---------- Task inputs ----------

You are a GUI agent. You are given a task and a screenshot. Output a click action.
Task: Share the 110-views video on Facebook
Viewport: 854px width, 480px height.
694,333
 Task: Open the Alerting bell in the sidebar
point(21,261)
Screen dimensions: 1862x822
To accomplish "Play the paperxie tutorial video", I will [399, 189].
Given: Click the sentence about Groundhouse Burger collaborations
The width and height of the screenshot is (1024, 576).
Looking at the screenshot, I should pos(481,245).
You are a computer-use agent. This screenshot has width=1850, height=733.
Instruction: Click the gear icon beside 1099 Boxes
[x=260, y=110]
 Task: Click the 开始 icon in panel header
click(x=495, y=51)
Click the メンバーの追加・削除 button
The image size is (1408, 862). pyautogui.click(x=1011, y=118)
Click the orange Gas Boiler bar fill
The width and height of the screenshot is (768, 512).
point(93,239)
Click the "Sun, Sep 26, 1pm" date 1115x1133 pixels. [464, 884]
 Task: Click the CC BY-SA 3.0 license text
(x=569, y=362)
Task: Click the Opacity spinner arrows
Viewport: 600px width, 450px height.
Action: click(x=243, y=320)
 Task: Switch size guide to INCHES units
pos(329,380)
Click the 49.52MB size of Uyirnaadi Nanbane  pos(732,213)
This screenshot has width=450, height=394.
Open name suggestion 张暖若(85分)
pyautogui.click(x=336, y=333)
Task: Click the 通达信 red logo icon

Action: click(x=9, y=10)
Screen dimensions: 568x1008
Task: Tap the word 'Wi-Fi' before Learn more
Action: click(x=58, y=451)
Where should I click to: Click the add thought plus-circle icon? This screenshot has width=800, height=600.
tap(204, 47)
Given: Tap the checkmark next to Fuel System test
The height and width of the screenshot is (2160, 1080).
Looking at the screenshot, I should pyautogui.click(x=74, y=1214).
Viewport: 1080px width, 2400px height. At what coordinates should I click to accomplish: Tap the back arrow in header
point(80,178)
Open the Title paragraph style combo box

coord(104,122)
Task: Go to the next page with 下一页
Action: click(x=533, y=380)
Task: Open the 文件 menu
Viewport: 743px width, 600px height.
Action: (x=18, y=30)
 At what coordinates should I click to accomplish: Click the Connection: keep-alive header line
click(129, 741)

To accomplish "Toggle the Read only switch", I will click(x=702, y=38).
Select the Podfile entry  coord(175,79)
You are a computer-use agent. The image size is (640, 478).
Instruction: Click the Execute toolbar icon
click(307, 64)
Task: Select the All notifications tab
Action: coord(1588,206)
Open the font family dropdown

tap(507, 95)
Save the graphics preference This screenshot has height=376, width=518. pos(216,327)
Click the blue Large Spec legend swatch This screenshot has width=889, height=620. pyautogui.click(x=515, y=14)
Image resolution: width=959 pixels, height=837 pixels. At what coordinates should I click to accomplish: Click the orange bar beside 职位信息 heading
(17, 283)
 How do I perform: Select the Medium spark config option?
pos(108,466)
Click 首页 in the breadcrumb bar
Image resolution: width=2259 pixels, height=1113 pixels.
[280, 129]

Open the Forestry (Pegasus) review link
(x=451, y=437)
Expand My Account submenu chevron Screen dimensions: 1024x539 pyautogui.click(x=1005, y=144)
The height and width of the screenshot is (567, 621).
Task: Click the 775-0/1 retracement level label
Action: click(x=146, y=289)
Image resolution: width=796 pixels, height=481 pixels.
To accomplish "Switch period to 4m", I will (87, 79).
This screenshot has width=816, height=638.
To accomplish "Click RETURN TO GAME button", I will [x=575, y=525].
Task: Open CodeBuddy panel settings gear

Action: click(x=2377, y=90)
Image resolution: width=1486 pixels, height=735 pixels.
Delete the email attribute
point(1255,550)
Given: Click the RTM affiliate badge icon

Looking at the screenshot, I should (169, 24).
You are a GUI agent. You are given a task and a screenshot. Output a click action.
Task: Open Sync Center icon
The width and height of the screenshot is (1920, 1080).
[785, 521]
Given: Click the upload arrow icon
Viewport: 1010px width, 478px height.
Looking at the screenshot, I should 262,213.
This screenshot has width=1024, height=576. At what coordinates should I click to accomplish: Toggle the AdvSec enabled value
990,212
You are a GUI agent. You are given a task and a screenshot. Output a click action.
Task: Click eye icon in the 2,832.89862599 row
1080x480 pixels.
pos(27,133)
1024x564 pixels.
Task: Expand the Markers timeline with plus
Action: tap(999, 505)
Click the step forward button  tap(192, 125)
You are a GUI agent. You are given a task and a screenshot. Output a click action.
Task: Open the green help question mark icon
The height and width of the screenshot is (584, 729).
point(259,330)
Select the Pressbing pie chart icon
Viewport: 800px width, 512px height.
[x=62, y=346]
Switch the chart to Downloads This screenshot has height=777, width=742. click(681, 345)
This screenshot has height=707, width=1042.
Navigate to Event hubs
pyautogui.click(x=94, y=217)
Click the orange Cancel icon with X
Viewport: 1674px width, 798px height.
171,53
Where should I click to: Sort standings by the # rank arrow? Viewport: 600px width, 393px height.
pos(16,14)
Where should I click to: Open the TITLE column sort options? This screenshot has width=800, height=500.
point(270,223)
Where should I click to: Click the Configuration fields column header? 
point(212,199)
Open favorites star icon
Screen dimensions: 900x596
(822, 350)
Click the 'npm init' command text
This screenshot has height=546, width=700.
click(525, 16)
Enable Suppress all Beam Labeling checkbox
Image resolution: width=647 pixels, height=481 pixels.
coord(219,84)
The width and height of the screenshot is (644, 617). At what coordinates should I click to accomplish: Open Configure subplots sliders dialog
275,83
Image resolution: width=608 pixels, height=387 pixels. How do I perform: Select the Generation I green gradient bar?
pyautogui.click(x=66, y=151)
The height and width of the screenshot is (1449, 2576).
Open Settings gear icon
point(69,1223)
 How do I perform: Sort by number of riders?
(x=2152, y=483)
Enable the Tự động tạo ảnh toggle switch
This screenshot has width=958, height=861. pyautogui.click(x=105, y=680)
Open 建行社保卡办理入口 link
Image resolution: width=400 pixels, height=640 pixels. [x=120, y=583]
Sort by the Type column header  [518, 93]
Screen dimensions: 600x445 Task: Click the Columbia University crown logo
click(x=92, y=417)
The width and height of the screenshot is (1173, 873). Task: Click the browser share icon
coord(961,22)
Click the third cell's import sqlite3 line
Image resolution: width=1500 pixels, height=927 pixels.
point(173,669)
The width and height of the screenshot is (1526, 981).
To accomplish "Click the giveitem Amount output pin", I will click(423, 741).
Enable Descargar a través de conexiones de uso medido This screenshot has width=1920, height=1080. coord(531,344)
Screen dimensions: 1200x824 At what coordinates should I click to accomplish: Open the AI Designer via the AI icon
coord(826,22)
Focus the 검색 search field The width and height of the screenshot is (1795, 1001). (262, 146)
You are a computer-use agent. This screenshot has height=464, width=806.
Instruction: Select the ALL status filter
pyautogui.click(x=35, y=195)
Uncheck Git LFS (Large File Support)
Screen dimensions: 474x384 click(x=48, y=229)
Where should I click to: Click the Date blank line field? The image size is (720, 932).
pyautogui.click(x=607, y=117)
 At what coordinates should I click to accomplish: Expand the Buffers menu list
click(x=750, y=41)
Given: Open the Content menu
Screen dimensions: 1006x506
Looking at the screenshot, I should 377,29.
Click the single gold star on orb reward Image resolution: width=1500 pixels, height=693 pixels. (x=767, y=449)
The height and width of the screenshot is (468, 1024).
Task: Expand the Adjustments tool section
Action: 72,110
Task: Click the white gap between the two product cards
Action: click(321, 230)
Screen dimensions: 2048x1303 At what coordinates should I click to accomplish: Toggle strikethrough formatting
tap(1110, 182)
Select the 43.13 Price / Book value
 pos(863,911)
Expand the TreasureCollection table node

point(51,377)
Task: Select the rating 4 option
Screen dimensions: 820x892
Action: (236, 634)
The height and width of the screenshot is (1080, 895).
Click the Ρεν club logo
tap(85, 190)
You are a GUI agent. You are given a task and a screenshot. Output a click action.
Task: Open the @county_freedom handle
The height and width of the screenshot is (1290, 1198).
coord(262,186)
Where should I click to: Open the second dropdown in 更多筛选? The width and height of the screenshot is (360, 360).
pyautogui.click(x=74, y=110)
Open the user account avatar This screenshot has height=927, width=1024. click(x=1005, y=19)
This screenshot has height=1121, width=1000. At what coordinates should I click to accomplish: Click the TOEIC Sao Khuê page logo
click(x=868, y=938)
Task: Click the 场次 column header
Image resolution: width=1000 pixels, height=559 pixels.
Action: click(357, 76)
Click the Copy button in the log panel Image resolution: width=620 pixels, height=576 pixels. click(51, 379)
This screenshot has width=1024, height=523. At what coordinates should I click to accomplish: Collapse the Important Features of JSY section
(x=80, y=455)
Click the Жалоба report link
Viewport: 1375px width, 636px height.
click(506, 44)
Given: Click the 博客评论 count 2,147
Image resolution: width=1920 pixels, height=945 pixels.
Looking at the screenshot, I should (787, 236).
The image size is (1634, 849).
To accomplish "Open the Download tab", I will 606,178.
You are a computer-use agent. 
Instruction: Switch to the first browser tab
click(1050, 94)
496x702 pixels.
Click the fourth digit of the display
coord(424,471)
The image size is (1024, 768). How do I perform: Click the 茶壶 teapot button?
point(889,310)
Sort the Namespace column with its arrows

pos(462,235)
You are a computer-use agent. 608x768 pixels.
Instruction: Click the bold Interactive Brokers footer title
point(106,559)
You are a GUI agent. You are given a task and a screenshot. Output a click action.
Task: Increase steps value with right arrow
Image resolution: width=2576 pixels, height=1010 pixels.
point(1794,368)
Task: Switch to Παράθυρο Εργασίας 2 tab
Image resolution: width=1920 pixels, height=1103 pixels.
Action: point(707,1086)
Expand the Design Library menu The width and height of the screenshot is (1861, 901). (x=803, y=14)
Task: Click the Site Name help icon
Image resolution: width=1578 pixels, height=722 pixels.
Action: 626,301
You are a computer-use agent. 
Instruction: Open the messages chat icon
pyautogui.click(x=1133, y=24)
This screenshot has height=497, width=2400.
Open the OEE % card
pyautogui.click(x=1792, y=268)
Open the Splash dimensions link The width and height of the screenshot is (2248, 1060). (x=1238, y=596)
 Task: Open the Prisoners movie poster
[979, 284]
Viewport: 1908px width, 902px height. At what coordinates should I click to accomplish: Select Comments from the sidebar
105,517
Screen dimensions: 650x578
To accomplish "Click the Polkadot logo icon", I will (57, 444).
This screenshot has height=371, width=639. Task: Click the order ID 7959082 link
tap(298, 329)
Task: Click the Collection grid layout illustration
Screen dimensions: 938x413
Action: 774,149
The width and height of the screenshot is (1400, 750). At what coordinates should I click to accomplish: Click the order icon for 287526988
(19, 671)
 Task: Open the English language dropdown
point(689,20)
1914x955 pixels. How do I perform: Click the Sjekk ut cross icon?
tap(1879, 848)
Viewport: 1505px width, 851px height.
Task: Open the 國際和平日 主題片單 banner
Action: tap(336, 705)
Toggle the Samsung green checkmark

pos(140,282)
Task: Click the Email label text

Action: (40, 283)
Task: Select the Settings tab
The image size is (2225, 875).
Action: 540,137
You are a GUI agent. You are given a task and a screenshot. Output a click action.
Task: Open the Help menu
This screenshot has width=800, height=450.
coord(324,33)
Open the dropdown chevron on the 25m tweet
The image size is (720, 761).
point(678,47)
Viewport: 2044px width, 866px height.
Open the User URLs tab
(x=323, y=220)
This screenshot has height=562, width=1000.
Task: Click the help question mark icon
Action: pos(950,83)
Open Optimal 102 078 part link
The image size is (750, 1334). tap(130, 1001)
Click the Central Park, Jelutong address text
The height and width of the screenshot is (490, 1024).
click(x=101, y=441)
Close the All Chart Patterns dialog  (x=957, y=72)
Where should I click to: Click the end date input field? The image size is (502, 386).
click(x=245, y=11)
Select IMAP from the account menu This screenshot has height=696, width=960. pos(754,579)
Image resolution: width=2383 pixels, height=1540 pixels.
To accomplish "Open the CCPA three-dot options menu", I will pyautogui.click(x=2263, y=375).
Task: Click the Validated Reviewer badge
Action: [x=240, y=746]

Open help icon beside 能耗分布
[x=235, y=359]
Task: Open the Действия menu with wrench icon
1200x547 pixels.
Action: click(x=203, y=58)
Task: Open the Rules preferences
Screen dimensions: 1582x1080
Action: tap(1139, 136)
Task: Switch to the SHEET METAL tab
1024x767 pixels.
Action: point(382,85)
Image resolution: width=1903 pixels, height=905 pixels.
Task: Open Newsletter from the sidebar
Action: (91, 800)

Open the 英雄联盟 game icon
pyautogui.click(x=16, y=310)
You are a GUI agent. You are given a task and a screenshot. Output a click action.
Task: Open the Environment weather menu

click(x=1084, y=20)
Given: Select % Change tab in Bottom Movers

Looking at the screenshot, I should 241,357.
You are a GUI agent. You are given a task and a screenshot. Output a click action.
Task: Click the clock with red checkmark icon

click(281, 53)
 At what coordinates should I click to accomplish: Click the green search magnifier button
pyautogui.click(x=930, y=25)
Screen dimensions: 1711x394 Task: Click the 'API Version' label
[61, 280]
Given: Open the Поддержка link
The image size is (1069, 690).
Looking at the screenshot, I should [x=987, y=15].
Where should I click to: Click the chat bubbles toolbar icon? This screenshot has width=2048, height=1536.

----------

[The task] Rewrite the part of the material above that opens with the line containing "Click the Copy" and closes with the line containing "click(506, 44)", replacing "button" with "control" and leaving everything else the same.

[Complete output]
Click the Copy control in the log panel Image resolution: width=620 pixels, height=576 pixels. click(51, 379)
This screenshot has width=1024, height=523. At what coordinates should I click to accomplish: Collapse the Important Features of JSY section
(x=80, y=455)
Click the Жалоба report link
Viewport: 1375px width, 636px height.
click(506, 44)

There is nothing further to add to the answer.